[Stored data]
***

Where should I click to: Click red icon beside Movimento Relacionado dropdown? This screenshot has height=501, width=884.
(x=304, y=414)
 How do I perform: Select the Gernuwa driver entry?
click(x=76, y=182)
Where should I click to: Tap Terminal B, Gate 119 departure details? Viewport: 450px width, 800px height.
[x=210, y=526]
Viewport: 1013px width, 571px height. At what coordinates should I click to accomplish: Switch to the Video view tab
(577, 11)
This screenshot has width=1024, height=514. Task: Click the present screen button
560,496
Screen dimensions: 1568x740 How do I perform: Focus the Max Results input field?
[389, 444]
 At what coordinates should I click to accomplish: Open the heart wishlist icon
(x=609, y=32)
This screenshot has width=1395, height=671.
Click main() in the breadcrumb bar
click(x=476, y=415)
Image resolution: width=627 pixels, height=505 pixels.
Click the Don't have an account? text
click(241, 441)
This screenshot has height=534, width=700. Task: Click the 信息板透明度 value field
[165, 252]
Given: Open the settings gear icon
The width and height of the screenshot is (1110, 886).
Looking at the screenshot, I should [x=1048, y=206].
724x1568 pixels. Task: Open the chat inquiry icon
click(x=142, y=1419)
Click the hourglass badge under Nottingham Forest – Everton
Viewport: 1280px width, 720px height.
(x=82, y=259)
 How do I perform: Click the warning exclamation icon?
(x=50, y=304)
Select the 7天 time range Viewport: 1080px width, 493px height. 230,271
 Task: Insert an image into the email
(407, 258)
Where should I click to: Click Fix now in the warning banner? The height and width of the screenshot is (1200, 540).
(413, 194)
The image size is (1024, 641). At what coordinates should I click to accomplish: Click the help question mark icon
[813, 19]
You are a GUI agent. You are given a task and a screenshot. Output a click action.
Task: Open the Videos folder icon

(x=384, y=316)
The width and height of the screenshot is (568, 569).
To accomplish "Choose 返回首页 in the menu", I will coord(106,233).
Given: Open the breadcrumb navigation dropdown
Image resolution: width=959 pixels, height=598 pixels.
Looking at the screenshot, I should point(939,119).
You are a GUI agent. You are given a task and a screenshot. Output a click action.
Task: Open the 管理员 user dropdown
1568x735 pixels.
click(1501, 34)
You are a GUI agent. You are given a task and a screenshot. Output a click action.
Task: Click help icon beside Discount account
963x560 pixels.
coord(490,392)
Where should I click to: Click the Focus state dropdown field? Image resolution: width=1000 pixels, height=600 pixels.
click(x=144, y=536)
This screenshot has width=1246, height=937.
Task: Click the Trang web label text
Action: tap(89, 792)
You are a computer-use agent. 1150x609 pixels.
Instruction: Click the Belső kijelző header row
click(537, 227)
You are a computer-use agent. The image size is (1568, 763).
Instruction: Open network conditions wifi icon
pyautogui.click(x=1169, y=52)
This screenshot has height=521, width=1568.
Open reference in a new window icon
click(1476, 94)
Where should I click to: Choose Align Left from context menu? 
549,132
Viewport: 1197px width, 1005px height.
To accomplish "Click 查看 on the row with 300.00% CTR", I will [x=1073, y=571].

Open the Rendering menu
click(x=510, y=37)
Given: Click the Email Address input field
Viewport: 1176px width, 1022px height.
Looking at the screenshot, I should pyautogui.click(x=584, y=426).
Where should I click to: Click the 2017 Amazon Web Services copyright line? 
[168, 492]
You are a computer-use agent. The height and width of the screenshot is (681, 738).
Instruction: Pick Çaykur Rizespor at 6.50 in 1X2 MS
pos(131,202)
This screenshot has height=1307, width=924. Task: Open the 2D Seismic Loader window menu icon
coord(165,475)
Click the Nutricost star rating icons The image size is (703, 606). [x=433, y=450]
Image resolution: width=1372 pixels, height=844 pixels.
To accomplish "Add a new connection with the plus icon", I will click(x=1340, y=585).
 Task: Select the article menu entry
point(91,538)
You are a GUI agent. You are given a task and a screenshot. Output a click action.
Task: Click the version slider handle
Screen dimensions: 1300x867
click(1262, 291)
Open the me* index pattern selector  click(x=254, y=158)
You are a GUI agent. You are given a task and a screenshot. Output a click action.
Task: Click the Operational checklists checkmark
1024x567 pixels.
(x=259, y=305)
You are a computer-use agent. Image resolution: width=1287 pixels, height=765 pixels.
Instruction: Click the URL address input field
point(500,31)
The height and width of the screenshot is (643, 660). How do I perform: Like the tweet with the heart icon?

***

**Task to carry out**
Above are the lines; repeat exactly the ones from the line containing "Open reference in a new window icon" down to the line containing "Open the me*", both inclusive.

**Written response**
Open reference in a new window icon
click(1476, 94)
Where should I click to: Choose Align Left from context menu? 
549,132
Viewport: 1197px width, 1005px height.
To accomplish "Click 查看 on the row with 300.00% CTR", I will [x=1073, y=571].

Open the Rendering menu
click(x=510, y=37)
Given: Click the Email Address input field
Viewport: 1176px width, 1022px height.
Looking at the screenshot, I should pyautogui.click(x=584, y=426).
Where should I click to: Click the 2017 Amazon Web Services copyright line? 
[168, 492]
You are a computer-use agent. The height and width of the screenshot is (681, 738).
Instruction: Pick Çaykur Rizespor at 6.50 in 1X2 MS
pos(131,202)
This screenshot has height=1307, width=924. Task: Open the 2D Seismic Loader window menu icon
coord(165,475)
Click the Nutricost star rating icons The image size is (703, 606). [x=433, y=450]
Image resolution: width=1372 pixels, height=844 pixels.
To accomplish "Add a new connection with the plus icon", I will click(x=1340, y=585).
 Task: Select the article menu entry
point(91,538)
You are a GUI agent. You are given a task and a screenshot. Output a click action.
Task: Click the version slider handle
Screen dimensions: 1300x867
click(1262, 291)
Open the me* index pattern selector  click(x=254, y=158)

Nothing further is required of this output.